◆ Work instructions ◆
[A] In the text on CAURD licensee agreements, to whom must agreements to purchase cannabis on credit be reported?
[B] Please reproduce the text on CAURD licensee agreements between "Vendor contracts are" and "discriminatory pricing practices.", inclusive.

◆ Article ◆
___
CAURD licensees are required to enter a Labor Peace Agreement, a contract between the licensee and labor representatives. Under these agreements, licensee must agree to be neutral during any potential union efforts, while the union organizers agree to not strike or otherwise disrupt the employer’s business operations.

 

Vendor contracts are also critical. New York State allows CAURD licensees to purchase cannabis and cannabis products from distributors on credit. However, all agreements to purchase cannabis on credit must be reported to the Office of Cannabis Management (OCM) with the terms of payments and credit. The OCM may invalidate any agreement that it deems commercially unreasonable or where it suspects discriminatory pricing practices.

 

Finally, the New York Social Equity Cannabis Investment Fund (Cannabis Fund) may not be able to finance every purchase that a CAURD license needs to make. Therefore, CAURD licensees may need to enter financing agreement with third parties in order to raise necessary working capital for their dispensary.
___
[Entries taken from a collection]
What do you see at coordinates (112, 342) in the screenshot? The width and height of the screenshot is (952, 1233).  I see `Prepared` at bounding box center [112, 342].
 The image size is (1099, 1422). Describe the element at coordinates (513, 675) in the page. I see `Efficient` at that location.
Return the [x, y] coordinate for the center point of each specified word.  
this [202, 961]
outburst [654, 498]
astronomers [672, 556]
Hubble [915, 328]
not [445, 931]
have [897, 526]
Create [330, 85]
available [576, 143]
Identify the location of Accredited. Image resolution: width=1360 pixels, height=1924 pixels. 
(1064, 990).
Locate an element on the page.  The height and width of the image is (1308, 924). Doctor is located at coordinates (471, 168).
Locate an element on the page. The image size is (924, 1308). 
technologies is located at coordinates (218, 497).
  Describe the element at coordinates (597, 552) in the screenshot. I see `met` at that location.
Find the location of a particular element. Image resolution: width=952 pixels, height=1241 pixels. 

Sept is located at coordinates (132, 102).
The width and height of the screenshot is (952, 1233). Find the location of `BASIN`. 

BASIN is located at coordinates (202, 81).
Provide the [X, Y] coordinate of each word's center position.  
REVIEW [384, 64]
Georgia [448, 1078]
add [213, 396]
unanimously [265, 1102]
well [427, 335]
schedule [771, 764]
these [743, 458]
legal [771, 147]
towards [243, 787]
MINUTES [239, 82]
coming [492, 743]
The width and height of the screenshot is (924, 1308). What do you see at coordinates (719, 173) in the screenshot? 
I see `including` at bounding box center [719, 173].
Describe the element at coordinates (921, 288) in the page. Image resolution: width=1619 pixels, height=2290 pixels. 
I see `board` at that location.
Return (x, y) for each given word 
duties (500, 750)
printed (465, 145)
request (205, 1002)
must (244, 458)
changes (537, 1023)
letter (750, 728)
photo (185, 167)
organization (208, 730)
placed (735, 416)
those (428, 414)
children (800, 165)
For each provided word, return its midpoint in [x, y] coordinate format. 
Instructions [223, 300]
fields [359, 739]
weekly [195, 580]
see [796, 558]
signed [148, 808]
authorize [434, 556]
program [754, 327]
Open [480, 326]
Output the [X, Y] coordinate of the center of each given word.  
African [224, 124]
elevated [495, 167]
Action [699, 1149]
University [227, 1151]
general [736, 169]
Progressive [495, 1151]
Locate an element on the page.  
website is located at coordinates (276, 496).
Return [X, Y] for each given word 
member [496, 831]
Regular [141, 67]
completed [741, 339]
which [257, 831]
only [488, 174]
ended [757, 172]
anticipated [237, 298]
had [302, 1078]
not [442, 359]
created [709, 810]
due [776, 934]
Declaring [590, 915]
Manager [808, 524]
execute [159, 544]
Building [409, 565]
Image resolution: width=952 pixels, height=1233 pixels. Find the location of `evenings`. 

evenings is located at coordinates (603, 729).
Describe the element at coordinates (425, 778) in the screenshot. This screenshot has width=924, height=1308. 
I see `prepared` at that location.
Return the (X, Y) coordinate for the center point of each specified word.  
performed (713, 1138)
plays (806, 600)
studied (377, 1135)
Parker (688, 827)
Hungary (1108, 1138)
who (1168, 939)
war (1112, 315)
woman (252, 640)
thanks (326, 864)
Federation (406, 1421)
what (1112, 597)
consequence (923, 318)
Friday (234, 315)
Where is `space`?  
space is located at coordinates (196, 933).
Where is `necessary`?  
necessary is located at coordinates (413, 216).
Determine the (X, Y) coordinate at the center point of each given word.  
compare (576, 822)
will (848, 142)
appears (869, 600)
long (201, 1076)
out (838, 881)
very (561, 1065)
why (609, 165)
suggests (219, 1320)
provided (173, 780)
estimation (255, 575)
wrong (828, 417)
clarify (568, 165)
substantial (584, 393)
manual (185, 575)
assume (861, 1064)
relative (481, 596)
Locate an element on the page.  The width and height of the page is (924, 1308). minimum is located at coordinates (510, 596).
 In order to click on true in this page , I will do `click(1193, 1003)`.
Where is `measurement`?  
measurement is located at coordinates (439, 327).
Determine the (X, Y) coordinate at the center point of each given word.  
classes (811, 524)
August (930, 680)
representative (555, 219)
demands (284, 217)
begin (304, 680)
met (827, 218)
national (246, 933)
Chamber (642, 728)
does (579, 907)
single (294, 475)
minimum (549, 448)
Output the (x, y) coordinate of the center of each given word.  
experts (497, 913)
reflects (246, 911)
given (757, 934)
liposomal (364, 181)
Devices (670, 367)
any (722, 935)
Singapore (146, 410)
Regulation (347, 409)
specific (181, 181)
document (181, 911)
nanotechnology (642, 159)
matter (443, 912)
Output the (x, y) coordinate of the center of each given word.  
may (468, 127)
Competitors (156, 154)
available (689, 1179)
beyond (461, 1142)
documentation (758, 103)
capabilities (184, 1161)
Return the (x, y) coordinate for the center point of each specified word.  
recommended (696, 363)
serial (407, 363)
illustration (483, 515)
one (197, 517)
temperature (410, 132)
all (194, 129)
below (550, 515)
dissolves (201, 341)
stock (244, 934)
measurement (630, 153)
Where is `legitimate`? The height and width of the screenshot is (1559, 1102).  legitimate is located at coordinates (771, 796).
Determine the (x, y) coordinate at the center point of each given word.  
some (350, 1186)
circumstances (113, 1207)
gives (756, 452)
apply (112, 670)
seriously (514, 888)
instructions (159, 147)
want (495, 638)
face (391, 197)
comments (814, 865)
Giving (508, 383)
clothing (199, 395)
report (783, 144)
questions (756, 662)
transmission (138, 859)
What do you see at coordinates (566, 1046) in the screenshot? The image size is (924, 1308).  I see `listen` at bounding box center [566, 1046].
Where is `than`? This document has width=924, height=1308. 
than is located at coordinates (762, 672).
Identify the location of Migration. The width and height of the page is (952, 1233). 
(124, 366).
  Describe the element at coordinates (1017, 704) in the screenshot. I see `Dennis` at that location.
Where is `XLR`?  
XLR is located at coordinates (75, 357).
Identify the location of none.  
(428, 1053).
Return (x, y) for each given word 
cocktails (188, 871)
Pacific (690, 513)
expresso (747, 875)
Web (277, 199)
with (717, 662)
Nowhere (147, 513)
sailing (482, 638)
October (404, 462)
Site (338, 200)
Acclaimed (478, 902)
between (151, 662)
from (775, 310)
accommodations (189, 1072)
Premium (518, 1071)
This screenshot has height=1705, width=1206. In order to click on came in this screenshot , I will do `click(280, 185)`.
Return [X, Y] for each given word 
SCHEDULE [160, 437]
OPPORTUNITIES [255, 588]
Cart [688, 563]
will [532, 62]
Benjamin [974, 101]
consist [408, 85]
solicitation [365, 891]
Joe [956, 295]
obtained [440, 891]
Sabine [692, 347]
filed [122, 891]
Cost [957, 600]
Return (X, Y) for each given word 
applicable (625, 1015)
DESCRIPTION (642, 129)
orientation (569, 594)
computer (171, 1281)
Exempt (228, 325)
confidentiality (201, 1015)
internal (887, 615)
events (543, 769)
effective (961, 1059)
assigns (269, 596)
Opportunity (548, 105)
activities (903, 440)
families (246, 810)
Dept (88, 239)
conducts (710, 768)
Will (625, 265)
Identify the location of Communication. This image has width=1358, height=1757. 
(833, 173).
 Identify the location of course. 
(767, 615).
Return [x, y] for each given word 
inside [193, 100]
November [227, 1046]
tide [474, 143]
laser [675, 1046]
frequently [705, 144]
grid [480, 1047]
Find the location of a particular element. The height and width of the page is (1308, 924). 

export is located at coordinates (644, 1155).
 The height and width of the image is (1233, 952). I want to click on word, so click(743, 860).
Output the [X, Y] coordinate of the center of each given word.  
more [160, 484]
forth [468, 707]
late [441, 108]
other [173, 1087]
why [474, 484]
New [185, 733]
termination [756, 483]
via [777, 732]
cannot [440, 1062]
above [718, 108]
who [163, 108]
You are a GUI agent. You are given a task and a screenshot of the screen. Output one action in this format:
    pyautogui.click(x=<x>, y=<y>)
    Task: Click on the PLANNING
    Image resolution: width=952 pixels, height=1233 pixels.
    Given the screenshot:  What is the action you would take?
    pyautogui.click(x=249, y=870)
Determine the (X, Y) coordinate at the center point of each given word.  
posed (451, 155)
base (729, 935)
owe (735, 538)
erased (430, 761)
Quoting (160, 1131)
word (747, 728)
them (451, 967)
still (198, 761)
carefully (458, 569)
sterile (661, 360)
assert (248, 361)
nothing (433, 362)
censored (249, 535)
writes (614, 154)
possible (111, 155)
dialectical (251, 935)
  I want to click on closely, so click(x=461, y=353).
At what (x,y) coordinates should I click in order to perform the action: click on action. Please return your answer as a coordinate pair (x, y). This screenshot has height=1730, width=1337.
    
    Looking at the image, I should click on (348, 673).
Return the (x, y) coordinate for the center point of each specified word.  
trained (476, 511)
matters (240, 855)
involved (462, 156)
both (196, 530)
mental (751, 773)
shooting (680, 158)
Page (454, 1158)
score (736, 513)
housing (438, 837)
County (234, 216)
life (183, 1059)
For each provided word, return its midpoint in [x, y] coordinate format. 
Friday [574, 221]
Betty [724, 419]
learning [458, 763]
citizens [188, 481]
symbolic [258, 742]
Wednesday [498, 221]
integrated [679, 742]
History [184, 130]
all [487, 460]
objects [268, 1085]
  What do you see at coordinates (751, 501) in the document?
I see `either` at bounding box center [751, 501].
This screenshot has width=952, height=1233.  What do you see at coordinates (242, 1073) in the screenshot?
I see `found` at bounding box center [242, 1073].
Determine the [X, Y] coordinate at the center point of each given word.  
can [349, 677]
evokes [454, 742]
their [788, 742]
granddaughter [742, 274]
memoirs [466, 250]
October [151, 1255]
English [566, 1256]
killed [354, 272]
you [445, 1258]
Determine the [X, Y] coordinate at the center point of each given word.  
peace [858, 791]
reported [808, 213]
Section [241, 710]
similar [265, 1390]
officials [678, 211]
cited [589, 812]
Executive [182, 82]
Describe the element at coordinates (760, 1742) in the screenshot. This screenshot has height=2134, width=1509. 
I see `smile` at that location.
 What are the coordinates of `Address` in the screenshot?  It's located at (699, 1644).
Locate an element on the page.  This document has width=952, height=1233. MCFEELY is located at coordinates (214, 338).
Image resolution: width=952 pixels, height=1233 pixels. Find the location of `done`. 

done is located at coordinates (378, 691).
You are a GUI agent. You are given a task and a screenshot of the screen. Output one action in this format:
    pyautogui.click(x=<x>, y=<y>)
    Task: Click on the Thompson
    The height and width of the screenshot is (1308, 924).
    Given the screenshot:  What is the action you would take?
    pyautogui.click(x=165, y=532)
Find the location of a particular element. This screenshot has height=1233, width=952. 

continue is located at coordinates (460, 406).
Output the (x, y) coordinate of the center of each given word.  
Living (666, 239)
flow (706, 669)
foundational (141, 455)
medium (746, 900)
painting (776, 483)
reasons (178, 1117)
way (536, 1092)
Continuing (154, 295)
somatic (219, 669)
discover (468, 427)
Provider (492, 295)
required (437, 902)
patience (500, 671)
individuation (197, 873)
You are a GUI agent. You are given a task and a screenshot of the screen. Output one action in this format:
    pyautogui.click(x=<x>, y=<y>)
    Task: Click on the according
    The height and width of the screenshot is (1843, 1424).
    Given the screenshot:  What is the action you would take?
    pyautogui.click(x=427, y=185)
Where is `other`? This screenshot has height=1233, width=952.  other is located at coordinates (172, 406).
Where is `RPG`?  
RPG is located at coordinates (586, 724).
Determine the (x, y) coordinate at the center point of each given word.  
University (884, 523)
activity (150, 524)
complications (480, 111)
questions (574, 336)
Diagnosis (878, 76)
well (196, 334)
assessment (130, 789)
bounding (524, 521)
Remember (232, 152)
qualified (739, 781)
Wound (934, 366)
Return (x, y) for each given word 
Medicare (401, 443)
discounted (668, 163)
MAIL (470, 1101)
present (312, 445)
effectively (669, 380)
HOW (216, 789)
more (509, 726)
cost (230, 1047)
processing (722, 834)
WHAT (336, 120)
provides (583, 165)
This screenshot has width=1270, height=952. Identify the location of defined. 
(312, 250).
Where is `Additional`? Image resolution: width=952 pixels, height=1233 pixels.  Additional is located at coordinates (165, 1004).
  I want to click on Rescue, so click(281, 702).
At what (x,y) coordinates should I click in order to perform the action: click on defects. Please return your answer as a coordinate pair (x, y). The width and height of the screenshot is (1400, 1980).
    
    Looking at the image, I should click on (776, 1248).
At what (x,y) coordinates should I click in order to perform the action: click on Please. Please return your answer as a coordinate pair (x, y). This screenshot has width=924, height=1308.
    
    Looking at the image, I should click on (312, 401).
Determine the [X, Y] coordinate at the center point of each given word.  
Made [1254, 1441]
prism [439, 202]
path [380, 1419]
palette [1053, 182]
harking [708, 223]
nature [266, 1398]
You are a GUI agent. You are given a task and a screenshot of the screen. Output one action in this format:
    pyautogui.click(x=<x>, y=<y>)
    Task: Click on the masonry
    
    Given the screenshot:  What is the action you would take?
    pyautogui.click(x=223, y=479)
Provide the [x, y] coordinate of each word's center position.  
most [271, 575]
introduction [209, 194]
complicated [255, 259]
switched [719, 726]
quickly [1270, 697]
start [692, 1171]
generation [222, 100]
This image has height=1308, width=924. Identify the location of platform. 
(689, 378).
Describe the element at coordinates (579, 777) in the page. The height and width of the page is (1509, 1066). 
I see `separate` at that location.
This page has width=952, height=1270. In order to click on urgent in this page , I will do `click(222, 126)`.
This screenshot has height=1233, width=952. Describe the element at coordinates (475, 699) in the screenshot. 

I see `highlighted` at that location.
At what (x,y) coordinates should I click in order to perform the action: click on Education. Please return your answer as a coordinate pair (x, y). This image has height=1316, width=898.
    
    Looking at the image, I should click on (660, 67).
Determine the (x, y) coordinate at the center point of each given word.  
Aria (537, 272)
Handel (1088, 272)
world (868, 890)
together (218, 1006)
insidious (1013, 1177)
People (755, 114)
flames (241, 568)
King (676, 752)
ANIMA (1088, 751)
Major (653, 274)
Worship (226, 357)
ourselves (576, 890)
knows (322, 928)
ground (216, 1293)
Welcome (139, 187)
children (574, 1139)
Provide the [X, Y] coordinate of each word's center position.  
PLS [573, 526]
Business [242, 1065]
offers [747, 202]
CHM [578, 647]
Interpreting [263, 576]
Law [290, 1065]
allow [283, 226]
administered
___
◆ Responses to the exercise ◆
[A] To the Office of Cannabis Management (OCM), with the terms of payments and credit.

[B]
Vendor contracts are also critical. New York State allows CAURD licensees to purchase cannabis and cannabis products from distributors on credit. However, all agreements to purchase cannabis on credit must be reported to the Office of Cannabis Management (OCM) with the terms of payments and credit. The OCM may invalidate any agreement that it deems commercially unreasonable or where it suspects discriminatory pricing practices.